- **THE PROBLEM**
The records below are to be copied exactly, with their pictures left out.

EXERCISE MATERIALS section start

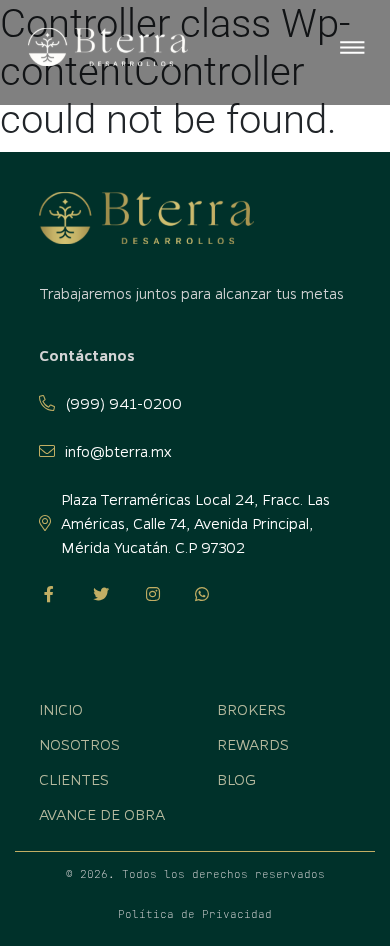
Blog (236, 779)
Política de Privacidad (195, 914)
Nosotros (79, 744)
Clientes (74, 779)
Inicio (37, 147)
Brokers (251, 709)
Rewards (253, 744)
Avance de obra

EXERCISE MATERIALS section end

- **ANSWER FOR THIS EXERCISE**
Blog (236, 779)
Política de Privacidad (195, 914)
Nosotros (79, 744)
Clientes (74, 779)
Inicio (37, 147)
Brokers (251, 709)
Rewards (253, 744)
Avance de obra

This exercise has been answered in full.